What if my data has a time dependency?

If you know that your data has a strong time dependency, select a time column before starting the experiment. The time column must be in a Datetime format that can be parsed by pandas, such as “2017-11-06 14:32:21”, “Monday, June 18, 2012” or “Jun 18 2018 14:34:00” etc., or contain only integers.

If you are unsure about the strength of the time dependency, run two experiments: One with time column set to “[OFF]” and one with time column set to “[AUTO]” (or pick a time column yourself).

Why can’t I specify a validation data set for time-series problems? Why do you look at the test set for time-series problems

The problem with validation vs test in the time series setting is that there is only one valid way to define the split. If a test set is given, its length in time defines the validation split and the validation data has to be part of train. Otherwise the time-series validation won’t be useful.

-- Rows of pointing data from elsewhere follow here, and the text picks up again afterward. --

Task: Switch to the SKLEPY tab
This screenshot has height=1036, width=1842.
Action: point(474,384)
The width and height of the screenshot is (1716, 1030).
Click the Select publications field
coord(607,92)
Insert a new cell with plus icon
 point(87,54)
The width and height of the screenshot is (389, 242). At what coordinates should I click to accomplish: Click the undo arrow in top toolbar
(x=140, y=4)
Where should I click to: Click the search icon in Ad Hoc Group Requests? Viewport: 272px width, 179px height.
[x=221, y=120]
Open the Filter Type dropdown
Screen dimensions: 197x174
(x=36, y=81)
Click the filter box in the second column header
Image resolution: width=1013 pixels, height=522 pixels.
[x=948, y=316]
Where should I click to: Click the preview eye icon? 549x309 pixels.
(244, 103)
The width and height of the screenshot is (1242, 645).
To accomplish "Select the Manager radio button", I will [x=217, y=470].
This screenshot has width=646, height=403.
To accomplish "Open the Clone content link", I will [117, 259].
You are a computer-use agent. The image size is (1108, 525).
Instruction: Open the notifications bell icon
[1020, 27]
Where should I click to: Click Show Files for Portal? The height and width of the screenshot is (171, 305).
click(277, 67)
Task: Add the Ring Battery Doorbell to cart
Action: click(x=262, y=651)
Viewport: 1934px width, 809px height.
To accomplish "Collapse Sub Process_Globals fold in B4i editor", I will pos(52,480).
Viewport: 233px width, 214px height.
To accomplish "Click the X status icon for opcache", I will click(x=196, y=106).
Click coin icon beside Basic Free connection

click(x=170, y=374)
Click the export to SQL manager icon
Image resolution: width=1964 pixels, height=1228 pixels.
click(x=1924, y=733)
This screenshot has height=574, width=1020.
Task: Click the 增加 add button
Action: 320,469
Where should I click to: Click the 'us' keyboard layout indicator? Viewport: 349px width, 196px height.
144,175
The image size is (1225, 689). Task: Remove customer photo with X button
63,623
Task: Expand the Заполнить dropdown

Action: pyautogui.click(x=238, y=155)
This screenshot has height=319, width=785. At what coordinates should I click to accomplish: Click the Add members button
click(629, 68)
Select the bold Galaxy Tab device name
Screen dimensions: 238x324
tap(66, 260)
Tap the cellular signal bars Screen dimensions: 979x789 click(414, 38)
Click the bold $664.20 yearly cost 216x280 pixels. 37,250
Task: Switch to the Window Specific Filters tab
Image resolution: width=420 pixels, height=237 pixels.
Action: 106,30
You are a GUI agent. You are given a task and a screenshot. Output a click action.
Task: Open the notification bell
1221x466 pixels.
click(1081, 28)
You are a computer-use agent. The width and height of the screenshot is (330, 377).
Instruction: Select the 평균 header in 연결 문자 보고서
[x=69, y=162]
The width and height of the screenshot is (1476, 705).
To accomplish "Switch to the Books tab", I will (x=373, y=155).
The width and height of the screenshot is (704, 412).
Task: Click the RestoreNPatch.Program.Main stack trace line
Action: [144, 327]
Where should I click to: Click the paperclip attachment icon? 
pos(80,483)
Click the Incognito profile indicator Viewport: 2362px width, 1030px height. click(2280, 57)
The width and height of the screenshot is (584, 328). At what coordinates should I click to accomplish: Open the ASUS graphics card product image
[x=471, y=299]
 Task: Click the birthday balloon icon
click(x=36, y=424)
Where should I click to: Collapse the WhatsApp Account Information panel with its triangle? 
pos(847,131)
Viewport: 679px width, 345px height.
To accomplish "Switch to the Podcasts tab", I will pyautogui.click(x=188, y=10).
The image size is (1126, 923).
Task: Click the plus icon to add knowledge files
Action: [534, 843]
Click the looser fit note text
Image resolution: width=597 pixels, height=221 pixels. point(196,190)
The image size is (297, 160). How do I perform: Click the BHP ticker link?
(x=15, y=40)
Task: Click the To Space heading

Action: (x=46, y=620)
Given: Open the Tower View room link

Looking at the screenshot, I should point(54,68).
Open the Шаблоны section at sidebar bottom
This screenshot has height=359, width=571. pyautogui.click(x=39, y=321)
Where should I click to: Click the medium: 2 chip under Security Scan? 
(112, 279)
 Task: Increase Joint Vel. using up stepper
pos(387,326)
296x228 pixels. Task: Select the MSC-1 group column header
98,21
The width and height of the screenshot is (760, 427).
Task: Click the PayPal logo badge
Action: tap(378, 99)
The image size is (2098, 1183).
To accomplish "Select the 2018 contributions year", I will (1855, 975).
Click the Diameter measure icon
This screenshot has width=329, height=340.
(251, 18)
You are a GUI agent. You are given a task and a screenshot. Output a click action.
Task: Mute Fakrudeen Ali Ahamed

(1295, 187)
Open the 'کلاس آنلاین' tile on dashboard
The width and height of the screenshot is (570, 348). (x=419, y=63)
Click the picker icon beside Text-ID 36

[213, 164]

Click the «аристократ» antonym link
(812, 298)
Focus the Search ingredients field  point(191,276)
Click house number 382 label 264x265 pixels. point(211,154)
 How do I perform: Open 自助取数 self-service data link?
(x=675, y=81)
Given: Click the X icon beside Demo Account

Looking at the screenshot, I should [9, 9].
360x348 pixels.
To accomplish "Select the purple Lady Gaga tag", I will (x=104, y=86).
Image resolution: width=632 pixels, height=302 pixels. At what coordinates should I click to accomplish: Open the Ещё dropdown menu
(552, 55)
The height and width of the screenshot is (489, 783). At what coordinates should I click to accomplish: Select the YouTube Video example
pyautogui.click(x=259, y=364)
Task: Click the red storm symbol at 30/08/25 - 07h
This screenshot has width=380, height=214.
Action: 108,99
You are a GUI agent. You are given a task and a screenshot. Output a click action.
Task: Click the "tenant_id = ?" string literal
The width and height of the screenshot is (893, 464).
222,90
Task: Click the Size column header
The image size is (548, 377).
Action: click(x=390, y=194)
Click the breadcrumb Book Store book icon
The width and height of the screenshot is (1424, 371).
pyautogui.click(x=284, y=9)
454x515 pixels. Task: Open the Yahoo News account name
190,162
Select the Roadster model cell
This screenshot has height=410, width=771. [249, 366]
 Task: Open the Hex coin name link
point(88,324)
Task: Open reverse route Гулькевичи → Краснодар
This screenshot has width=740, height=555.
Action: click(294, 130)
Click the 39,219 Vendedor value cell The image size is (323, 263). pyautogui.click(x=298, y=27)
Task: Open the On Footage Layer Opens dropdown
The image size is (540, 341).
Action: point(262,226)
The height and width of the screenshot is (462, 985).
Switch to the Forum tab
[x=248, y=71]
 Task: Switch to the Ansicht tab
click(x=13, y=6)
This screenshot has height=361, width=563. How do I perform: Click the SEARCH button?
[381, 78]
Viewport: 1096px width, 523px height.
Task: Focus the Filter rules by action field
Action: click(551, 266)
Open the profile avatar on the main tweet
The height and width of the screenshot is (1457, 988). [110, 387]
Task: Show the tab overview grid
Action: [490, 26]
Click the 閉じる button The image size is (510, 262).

For instance: Let’s assume we have train = [1,2,3,4,5,6,7,8,9,10] and test = [12,13], where integers define time periods (e.g., weeks). For this example, the most natural train/valid split that mimics the test scenario would be: train = [1,2,3,4,5,6,7] and valid = [9,10], and month 8 is skipped for training. Note that we will look at the start time and the duration of the test set only (if provided), and not at the contents of the test data (neither features nor target). If the user provides validation = [8,9,10] instead of test data, then this could lead to inferior validation strategy and worse generalization. Hence, we use the user-given test set only to create the optimal internal train/validation splits. If no test set is provided, the user can provide the length of the test set (in periods), the length of the train/test gap (in periods) and the length of the period itself (in seconds).

Does Driverless AI handle weighted data?

Yes. You can optionally provide an extra weight column in your training (and validation) data with non-negative observation weights. This can be useful to implement domain-specific effects such as exponential weighting in time or class weights. All of our algorithms and metrics in Driverless AI support observation weights, but note that estimated likelihoods can be skewed as a consequence.

How does Driverless AI handle fold assignments for weighted data?

Currently, Driverless AI does not take the weights into account during fold creation, but you can provide a fold column to enforce your own grouping, i.e., to keep rows that belong to the same group together (either in train or valid). The fold column has to be a categorical column (integers ok) that assigns a group ID to each row. (It needs to have at least 5 groups because we do up to 5-fold CV.)

Where can I get details of the various transformations performed in an experiment?

Download the experiment’s log .zip file from the GUI. This zip file includes summary information, log information, and a gene_summary.txt file with details of the transformations used in the experiment. Specificially, there is a details folder with all subprocess logs.

On the server, the experiment specific files are inside the /tmp/h2oai_experiment_<name>/ folder after the experiment completes, particularly h2oai_experiment_logs_<name>.zip and h2oai_experiment_summary_<name>.zip.

How can I download the predictions onto the machine where Driverless AI is running?

When you select Score on Another Dataset, the predictions will automatically be stored on the machine where Driverless AI is running. They will be saved in the following locations (and can be opened again by Driverless AI, both for .csv and .bin):

  • Training Data Predictions: tmp/h2oai_experiment_<name>/train_preds.csv (also saved as .bin)
  • Testing Data Predictions: tmp/h2oai_experiment_<name>/test_preds.csv (also saved as .bin)
  • New Data Predictions: tmp/h2oai_experiment_<name>/automatically_generated_name.csv. Note that the automatically generated name will match the name of the file downloaded to your local computer.